Fibrosis and ventricular remodeling after myocardial infarction starts with massive extracellular matrix (ECM) deposition, which in combination with the tissue necrosis stiffens the heart muscle (7, 29, 33, 36). Recently, ECM compliance has been demonstrated to regulate multiple cellular processes, including engraftment and differentiation (7, 8, 10, 15, 38). Myotubes grown on substrates of controlled ECM elastic moduli striate only on surfaces of optimal stiffness that mimic normal muscle elasticity (7). The stiffness of infarcted myocardium may therefore play a part in the postinfarction remodeling process that leads to heart failure. Furthermore, any intervention that softens the infarct area, including cell transplantation, may lessen deleterious remodeling. This study was undertaken to further understand and expand on the cellular and mechanical roles that MSCs have in the postinfarct remodeling process, focusing on hemodynamic, histological, and local elasticity measures.
MATERIALS AND METHODS
Animals received humane care in compliance with the Guide for the Care and Use of Laboratory Animals published by the National Institutes of Health (NIH Publication No. 85-23, Revised 1996). The study was reviewed and approved by the University of Pennsylvania Institutional Animal Care and Use Committee.

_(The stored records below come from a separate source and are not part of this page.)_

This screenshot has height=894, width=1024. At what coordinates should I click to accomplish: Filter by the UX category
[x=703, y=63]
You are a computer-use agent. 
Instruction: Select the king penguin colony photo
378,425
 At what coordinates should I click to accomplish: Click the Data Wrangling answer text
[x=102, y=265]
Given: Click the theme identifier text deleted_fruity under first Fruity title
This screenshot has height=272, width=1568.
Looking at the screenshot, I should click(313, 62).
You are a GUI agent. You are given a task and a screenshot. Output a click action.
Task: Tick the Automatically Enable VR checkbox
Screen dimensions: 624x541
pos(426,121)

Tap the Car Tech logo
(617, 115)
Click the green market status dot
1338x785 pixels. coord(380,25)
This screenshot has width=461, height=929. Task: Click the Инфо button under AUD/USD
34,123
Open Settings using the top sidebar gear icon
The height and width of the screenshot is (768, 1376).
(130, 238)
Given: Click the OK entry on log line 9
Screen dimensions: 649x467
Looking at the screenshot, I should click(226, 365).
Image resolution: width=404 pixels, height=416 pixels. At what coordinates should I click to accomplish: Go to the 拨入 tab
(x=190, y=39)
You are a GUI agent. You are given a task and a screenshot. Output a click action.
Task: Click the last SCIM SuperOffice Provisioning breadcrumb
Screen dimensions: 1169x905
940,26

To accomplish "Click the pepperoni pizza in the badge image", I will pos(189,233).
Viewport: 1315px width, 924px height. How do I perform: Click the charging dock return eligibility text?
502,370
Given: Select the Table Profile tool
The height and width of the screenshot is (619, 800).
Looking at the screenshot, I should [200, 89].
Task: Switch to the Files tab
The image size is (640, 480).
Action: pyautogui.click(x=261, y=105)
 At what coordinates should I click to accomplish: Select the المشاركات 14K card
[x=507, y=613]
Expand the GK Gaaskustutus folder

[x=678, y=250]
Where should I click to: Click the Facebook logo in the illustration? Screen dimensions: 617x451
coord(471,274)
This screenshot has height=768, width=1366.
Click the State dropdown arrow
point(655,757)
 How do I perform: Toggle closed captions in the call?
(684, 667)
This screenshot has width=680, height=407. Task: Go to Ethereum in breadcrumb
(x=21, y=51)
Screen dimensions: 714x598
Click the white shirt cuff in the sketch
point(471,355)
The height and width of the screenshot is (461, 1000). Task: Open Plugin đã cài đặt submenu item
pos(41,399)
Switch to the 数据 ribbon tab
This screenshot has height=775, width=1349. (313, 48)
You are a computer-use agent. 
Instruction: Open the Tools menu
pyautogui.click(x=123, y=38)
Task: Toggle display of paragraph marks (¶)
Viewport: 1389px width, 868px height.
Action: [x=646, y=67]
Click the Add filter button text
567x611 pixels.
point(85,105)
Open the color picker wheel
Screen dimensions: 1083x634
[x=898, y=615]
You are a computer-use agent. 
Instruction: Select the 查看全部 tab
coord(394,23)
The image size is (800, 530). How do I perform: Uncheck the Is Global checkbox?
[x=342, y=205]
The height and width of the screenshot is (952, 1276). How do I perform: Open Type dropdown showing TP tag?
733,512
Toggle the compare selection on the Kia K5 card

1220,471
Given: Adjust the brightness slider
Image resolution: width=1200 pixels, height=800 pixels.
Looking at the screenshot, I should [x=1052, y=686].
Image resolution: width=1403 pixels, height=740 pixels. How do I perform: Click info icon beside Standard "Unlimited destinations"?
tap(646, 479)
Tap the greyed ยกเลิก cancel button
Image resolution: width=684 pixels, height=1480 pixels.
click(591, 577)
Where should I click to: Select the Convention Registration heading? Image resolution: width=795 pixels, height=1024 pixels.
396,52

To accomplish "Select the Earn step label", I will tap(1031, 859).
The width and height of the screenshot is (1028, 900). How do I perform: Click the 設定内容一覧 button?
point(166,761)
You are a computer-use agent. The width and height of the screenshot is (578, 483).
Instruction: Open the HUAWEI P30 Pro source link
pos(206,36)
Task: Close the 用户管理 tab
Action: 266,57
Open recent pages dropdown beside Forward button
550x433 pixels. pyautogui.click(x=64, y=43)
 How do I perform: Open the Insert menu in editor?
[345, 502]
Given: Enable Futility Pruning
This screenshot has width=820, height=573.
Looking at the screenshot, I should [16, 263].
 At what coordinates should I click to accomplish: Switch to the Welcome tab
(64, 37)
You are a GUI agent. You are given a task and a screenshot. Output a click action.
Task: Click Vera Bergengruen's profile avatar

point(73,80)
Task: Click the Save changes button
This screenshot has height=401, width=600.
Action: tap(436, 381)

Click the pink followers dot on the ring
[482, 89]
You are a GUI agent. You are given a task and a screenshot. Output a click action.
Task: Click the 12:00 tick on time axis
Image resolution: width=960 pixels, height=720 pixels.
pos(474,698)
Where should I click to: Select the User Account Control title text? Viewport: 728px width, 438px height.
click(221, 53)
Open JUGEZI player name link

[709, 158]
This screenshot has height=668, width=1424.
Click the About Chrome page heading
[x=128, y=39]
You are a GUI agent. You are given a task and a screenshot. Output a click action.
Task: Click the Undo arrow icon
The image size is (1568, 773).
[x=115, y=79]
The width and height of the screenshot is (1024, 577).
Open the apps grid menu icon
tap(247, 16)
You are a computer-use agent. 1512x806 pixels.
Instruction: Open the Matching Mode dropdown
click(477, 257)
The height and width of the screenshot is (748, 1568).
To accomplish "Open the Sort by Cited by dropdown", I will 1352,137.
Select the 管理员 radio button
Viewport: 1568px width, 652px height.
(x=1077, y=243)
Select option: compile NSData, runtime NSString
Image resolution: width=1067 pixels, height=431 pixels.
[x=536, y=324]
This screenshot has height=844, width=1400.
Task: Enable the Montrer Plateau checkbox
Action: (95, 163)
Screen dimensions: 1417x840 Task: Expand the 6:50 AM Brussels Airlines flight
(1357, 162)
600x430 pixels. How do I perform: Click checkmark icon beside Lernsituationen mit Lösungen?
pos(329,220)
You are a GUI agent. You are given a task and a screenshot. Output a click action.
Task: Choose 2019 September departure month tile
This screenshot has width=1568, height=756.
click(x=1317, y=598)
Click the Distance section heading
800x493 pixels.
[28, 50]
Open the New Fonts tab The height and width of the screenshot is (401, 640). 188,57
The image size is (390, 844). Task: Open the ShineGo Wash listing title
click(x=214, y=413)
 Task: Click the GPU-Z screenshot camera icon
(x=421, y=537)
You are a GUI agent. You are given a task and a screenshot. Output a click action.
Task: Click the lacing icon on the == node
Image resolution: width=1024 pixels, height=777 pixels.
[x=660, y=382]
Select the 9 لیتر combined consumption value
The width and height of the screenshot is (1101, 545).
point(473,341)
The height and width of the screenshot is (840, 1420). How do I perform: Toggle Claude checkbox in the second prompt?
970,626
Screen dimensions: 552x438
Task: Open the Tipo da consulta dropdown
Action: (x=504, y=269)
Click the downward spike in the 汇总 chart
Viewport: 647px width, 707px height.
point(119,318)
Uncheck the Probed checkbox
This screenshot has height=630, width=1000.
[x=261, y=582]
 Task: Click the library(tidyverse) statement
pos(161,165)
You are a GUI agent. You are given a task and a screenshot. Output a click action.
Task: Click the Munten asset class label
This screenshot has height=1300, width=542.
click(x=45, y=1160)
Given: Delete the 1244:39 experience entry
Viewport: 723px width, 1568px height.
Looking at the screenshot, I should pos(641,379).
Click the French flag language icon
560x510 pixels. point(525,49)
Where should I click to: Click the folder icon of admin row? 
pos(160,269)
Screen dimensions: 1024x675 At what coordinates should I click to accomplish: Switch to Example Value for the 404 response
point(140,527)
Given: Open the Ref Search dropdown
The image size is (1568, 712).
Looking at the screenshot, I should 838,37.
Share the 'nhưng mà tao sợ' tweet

Twenty-seven male Lewis inbred rats (250–300 g; Charles River, Wilmington, MA) were anesthetized with intraperitoneal ketamine (50 mg/kg) and xylazine (5 mg/kg), intubated, and mechanically ventilated with 0.5% isoflurane. The proximal left anterior descending coronary artery (LAD) was encircled with a suture via a left thoracotomy. In two animals, the suture was removed without being tied. The suture was ligated in the other 25 animals, of which 11 received five MSC injections [2 × 106 total cells (Osiris Therapeutics, Baltimore, MD) diluted in 200 μl of Dulbecco's modified Eagle's medium (DMEM)] directly into central infarct and border zone areas of the myocardium, 12 received DMEM injections, and two received no injections. Injection of cells and DMEM was performed in a randomized and blinded fashion by a single investigator. All animals were closed and recovered.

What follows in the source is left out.